▶ [Goal of the exercise]
Every entry below needs to be repeated exactly as written.

***** Data excerpts

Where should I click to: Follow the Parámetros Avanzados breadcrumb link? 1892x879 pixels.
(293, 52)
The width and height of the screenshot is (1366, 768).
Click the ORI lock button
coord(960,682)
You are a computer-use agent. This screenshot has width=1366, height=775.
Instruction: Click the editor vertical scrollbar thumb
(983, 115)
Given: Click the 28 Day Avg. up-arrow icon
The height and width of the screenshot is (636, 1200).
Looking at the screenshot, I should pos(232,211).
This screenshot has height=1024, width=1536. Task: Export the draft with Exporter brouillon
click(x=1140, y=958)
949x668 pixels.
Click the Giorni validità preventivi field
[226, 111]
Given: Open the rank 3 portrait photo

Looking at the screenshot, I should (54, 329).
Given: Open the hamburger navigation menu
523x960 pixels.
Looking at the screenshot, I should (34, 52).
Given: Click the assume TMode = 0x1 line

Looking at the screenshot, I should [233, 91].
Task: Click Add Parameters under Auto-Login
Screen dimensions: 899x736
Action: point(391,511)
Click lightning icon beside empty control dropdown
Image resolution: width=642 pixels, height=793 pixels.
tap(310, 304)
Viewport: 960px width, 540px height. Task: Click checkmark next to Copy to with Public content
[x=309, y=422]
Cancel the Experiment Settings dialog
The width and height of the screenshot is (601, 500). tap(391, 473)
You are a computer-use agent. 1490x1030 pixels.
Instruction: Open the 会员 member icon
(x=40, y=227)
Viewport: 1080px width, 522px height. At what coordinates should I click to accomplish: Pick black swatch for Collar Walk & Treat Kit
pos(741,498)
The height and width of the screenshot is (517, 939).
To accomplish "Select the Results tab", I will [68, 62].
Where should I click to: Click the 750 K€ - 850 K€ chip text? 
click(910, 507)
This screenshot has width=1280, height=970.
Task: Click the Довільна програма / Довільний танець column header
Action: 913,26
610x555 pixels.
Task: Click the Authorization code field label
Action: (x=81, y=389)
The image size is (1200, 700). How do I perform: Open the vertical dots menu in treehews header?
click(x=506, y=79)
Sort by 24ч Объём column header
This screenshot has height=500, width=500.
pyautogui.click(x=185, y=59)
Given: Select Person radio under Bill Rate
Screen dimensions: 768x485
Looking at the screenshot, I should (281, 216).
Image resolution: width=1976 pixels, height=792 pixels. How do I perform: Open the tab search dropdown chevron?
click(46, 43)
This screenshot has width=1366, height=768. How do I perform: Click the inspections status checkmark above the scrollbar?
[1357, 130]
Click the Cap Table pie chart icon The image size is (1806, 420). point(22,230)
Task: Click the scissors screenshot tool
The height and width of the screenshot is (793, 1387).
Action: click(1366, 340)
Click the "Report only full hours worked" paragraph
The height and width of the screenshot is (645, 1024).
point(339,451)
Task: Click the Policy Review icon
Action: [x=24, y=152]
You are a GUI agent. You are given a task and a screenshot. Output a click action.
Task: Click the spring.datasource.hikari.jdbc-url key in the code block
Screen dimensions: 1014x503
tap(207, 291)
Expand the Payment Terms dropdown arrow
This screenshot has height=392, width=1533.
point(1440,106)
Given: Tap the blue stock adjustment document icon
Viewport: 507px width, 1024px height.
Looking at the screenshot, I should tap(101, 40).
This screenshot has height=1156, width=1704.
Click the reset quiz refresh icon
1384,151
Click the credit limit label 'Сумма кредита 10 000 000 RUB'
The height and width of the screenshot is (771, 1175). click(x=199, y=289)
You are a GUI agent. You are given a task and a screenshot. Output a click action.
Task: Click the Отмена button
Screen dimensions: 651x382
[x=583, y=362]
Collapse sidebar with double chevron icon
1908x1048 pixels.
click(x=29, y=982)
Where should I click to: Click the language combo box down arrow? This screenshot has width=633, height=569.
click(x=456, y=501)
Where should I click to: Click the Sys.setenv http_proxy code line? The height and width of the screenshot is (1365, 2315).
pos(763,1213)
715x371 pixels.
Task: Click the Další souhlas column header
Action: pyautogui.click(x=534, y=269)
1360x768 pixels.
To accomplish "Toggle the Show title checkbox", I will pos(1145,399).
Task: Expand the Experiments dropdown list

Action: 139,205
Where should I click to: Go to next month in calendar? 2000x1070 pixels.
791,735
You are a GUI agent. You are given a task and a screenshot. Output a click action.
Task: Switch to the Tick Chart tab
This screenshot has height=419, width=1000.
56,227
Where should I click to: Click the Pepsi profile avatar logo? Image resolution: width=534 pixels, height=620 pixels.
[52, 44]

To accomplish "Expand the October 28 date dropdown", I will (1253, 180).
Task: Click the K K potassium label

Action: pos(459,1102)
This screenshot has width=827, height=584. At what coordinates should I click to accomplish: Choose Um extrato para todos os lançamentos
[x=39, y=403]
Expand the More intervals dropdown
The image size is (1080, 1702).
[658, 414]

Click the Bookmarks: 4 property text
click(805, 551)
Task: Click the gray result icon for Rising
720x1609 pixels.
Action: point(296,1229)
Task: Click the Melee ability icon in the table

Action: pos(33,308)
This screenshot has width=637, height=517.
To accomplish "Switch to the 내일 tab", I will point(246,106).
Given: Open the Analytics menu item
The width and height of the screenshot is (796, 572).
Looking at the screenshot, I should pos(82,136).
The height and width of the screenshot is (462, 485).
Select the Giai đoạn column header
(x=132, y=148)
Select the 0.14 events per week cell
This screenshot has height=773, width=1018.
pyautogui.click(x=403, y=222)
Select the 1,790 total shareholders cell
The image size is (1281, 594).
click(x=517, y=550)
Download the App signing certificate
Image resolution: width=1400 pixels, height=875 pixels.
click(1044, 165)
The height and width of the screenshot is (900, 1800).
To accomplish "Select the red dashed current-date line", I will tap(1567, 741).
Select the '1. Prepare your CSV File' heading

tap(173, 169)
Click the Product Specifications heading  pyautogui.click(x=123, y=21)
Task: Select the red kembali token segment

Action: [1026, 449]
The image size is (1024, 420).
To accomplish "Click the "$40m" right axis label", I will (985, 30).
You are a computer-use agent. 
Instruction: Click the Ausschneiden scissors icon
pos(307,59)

**********

▶ [Response for this exercise]
Where should I click to: Follow the Parámetros Avanzados breadcrumb link? 1892x879 pixels.
(293, 52)
The width and height of the screenshot is (1366, 768).
Click the ORI lock button
coord(960,682)
You are a computer-use agent. This screenshot has width=1366, height=775.
Instruction: Click the editor vertical scrollbar thumb
(983, 115)
Given: Click the 28 Day Avg. up-arrow icon
The height and width of the screenshot is (636, 1200).
Looking at the screenshot, I should pos(232,211).
This screenshot has height=1024, width=1536. Task: Export the draft with Exporter brouillon
click(x=1140, y=958)
949x668 pixels.
Click the Giorni validità preventivi field
[226, 111]
Given: Open the rank 3 portrait photo

Looking at the screenshot, I should (54, 329).
Given: Open the hamburger navigation menu
523x960 pixels.
Looking at the screenshot, I should (34, 52).
Given: Click the assume TMode = 0x1 line

Looking at the screenshot, I should [233, 91].
Task: Click Add Parameters under Auto-Login
Screen dimensions: 899x736
Action: point(391,511)
Click lightning icon beside empty control dropdown
Image resolution: width=642 pixels, height=793 pixels.
tap(310, 304)
Viewport: 960px width, 540px height. Task: Click checkmark next to Copy to with Public content
[x=309, y=422]
Cancel the Experiment Settings dialog
The width and height of the screenshot is (601, 500). tap(391, 473)
You are a computer-use agent. 1490x1030 pixels.
Instruction: Open the 会员 member icon
(x=40, y=227)
Viewport: 1080px width, 522px height. At what coordinates should I click to accomplish: Pick black swatch for Collar Walk & Treat Kit
pos(741,498)
The height and width of the screenshot is (517, 939).
To accomplish "Select the Results tab", I will [68, 62].
Where should I click to: Click the 750 K€ - 850 K€ chip text? 
click(910, 507)
This screenshot has width=1280, height=970.
Task: Click the Довільна програма / Довільний танець column header
Action: 913,26
610x555 pixels.
Task: Click the Authorization code field label
Action: (x=81, y=389)
The image size is (1200, 700). How do I perform: Open the vertical dots menu in treehews header?
click(x=506, y=79)
Sort by 24ч Объём column header
This screenshot has height=500, width=500.
pyautogui.click(x=185, y=59)
Given: Select Person radio under Bill Rate
Screen dimensions: 768x485
Looking at the screenshot, I should (281, 216).
Image resolution: width=1976 pixels, height=792 pixels. How do I perform: Open the tab search dropdown chevron?
click(46, 43)
This screenshot has width=1366, height=768. How do I perform: Click the inspections status checkmark above the scrollbar?
[1357, 130]
Click the Cap Table pie chart icon The image size is (1806, 420). point(22,230)
Task: Click the scissors screenshot tool
The height and width of the screenshot is (793, 1387).
Action: click(1366, 340)
Click the "Report only full hours worked" paragraph
The height and width of the screenshot is (645, 1024).
point(339,451)
Task: Click the Policy Review icon
Action: [x=24, y=152]
You are a GUI agent. You are given a task and a screenshot. Output a click action.
Task: Click the spring.datasource.hikari.jdbc-url key in the code block
Screen dimensions: 1014x503
tap(207, 291)
Expand the Payment Terms dropdown arrow
This screenshot has height=392, width=1533.
point(1440,106)
Given: Tap the blue stock adjustment document icon
Viewport: 507px width, 1024px height.
Looking at the screenshot, I should tap(101, 40).
This screenshot has height=1156, width=1704.
Click the reset quiz refresh icon
1384,151
Click the credit limit label 'Сумма кредита 10 000 000 RUB'
The height and width of the screenshot is (771, 1175). click(x=199, y=289)
You are a GUI agent. You are given a task and a screenshot. Output a click action.
Task: Click the Отмена button
Screen dimensions: 651x382
[x=583, y=362]
Collapse sidebar with double chevron icon
1908x1048 pixels.
click(x=29, y=982)
Where should I click to: Click the language combo box down arrow? This screenshot has width=633, height=569.
click(x=456, y=501)
Where should I click to: Click the Sys.setenv http_proxy code line? The height and width of the screenshot is (1365, 2315).
pos(763,1213)
715x371 pixels.
Task: Click the Další souhlas column header
Action: pyautogui.click(x=534, y=269)
1360x768 pixels.
To accomplish "Toggle the Show title checkbox", I will pos(1145,399).
Task: Expand the Experiments dropdown list

Action: 139,205
Where should I click to: Go to next month in calendar? 2000x1070 pixels.
791,735
You are a GUI agent. You are given a task and a screenshot. Output a click action.
Task: Switch to the Tick Chart tab
This screenshot has height=419, width=1000.
56,227
Where should I click to: Click the Pepsi profile avatar logo? Image resolution: width=534 pixels, height=620 pixels.
[52, 44]

To accomplish "Expand the October 28 date dropdown", I will (1253, 180).
Task: Click the K K potassium label

Action: pos(459,1102)
This screenshot has width=827, height=584. At what coordinates should I click to accomplish: Choose Um extrato para todos os lançamentos
[x=39, y=403]
Expand the More intervals dropdown
The image size is (1080, 1702).
[658, 414]

Click the Bookmarks: 4 property text
click(805, 551)
Task: Click the gray result icon for Rising
720x1609 pixels.
Action: point(296,1229)
Task: Click the Melee ability icon in the table

Action: pos(33,308)
This screenshot has width=637, height=517.
To accomplish "Switch to the 내일 tab", I will point(246,106).
Given: Open the Analytics menu item
The width and height of the screenshot is (796, 572).
Looking at the screenshot, I should pos(82,136).
The height and width of the screenshot is (462, 485).
Select the Giai đoạn column header
(x=132, y=148)
Select the 0.14 events per week cell
This screenshot has height=773, width=1018.
pyautogui.click(x=403, y=222)
Select the 1,790 total shareholders cell
The image size is (1281, 594).
click(x=517, y=550)
Download the App signing certificate
Image resolution: width=1400 pixels, height=875 pixels.
click(1044, 165)
The height and width of the screenshot is (900, 1800).
To accomplish "Select the red dashed current-date line", I will tap(1567, 741).
Select the '1. Prepare your CSV File' heading

tap(173, 169)
Click the Product Specifications heading  pyautogui.click(x=123, y=21)
Task: Select the red kembali token segment

Action: [1026, 449]
The image size is (1024, 420).
To accomplish "Click the "$40m" right axis label", I will (985, 30).
You are a computer-use agent. 
Instruction: Click the Ausschneiden scissors icon
pos(307,59)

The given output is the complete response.